$1 billion Stephens Valley project celebrates opening of welcome center as developer looks to future

$1 billion Stephens Valley project celebrates opening of welcome center as developer looks to future

Developer John Rochford is joined by Neika Stephens and local leaders to cut the ribbon on the Stephens Valley development/Photo by Brooke Wanser.


Dozens of Williamson County and Nashville leaders gathered outside a small building on Sneed Road Wednesday morning to cut the ribbon on the Stephens Valley development’s welcome center.

John Rochford, the head of Rochford Realty and Construction Company, said the project spans nearly 1,000 acres in Davidson and Williamson counties, bordered on three sides by the Natchez Trace Parkway.

The development will be mixed-use, with space for restaurants, offices, a town center and a health center, Rochford said. Eighty-five percent of the development will be single-family homes in Williamson County, Rochford said, with stacked flats and townhomes comprising the Davidson County residences.

A map of the Stephens Valley development/ Photo by Brooke Wanser

Bill Stephens, now deceased, inherited the land from his family, which founded Stephens Manufacturing Company in Nashville in 1925. It was originally used as a pig farm, Rochford said.

Rochford said he became acquainted with the Stephens through his involvement in the Reserve at Temple Hills, a development that backed up to the Stephens property.

The land, which was sold to Rochford’s company in recent years, has been in the Stephens family since 1930, said Neika Stephens, Bill Stephen’s widow.

Her husband’s vision, Stephens said, was to, “maximize the use of land or funds for kingdom purpose.”

In 1958, Bill Stephens created the Stephens Christian Trust, a nonprofit organization dedicated to furthering Christian education at Lipscomb University, among other colleges, and other Christian causes; Stephens herself was a longtime board member at Lipscomb University.

Developer John Rochford poses with Neika Stephens, left, at the Stephens Valley welcome center/Photo by Brooke Wanser

“He held on to the land until he found developers who shared his vision,” she said.

At the ceremony, Stephens held her husband’s walking stick before speaking briefly. “I’m overwhelmed by this moment,” she said tearfully.

Local government officials and community economic leaders also spoke during the event.

“I wish I could get Mayor Briley to let us get the county line moved to let us pick up some of the commercial development he’s got over there,” Williamson County Mayor Rogers Anderson joked to Nashville Vice Mayor David Briley.
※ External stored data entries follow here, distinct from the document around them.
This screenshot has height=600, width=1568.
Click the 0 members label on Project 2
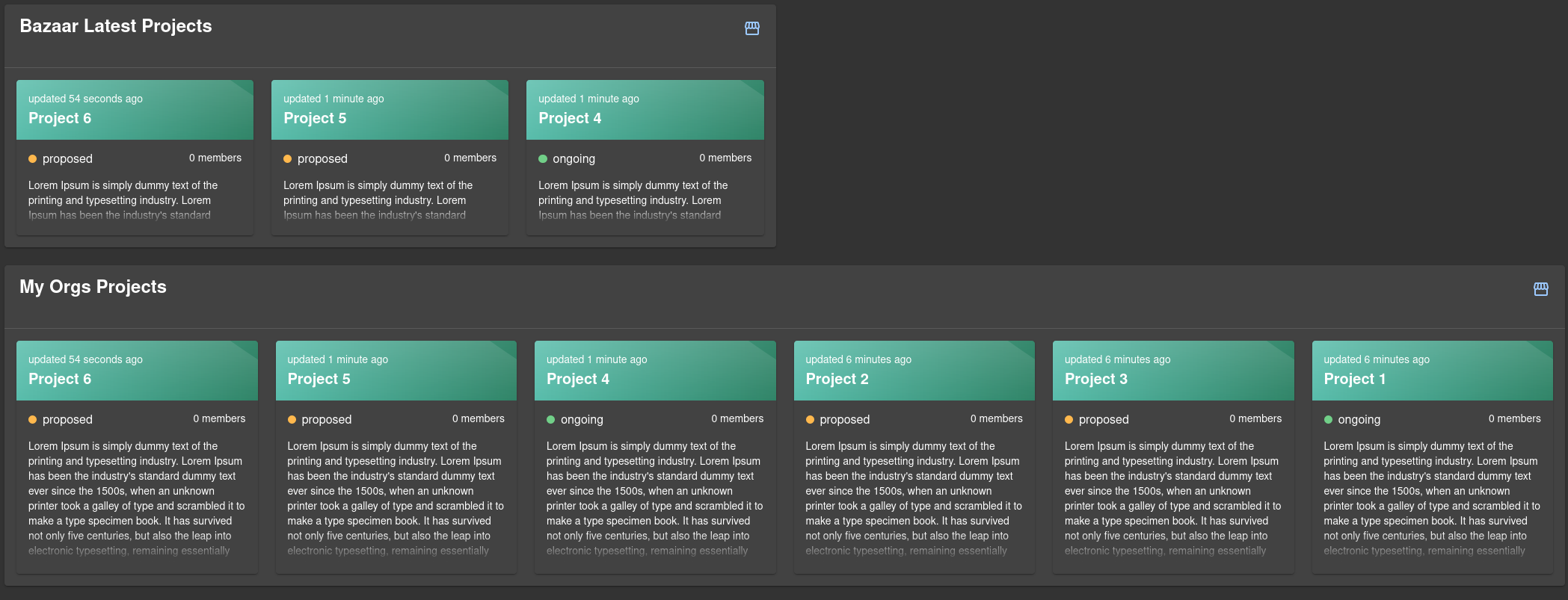996,418
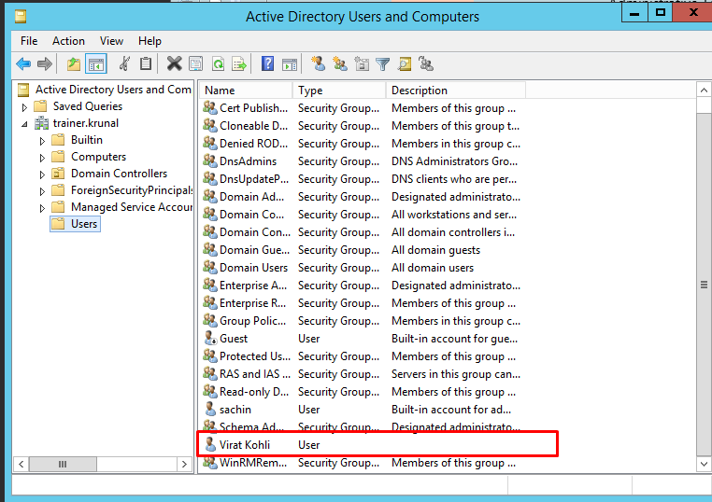Sort list by Name column header
This screenshot has height=502, width=712.
(x=245, y=90)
“It’s negotiable,” Briley laughed.

“The relationship between Williamson County and Davidson County is, I think, as strong as it has ever been,” Briley continued. “We are now even more intertwined, economically and in virtually every respect than we ever have been before.”

“Any growth doesn’t come all a bed of roses,” Rochford said during his speech to those gathered. “There’s always some people that might have a few comments on how it should happen, where it should happen and if it should even happen at all,” he acknowledged.
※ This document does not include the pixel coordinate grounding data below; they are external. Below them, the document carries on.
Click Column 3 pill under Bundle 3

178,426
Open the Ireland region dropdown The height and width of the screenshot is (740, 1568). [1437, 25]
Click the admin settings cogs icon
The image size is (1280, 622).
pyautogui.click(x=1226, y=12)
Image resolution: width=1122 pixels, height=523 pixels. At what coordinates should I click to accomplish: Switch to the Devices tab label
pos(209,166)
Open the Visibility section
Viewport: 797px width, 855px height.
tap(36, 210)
Laura Turner, a member of Citizens for Old Natchez Trace, is a Franklin resident who has long been opposed to the development.

“Our community’s pushback to this megadensity development is moving forward and gaining more momentum. We want real rural preservation, not density devastation,” she wrote in an editorial to the Tennessean in May of 2016.

A sign protesting the Stephens Valley development is seen along Sneed Road/ Photo by Brooke Wanser

Red signs, spaced out by several hundred feet, dot fencelines along Sneed Road, urging viewers to visit www.savestephensvalley.com. The website cites increased traffic and an overburdening of county infrastructure as primary concerns.

But Rochford believes the benefits the community will bring to county infrastructure will outweigh any negatives; during his speech, he pointed out that his company had already made $11.4 million in off-site road improvements.

“It’s not really about traffic, it’s really about the use,” he said of project dissenters. “They thought the land shouldn’t be developed.”

“Where are people going to live that want to have a yard?” he said. “Not everybody’s going to want to live in the Gulch.”

Rochford said the houses, custom built by Celebration Homes, will be ready by the summer of 2018.

The welcome center, located at 411 Sneed Road, is open for visitors to look at a diorama of the project, read the story of the land and view the future of the valley through virtual reality, 3-D goggles.

J Roderick “Rod” Heller III, the developer for the Harpeth Square project, attended the ribbon cutting. Though Rochford is a business partner of his in that endeavor, Heller said he had no ties to the Stephens Valley project.

“We’re here simply as supporters of John,” Heller said. “Enthusiastic supporters,” he added.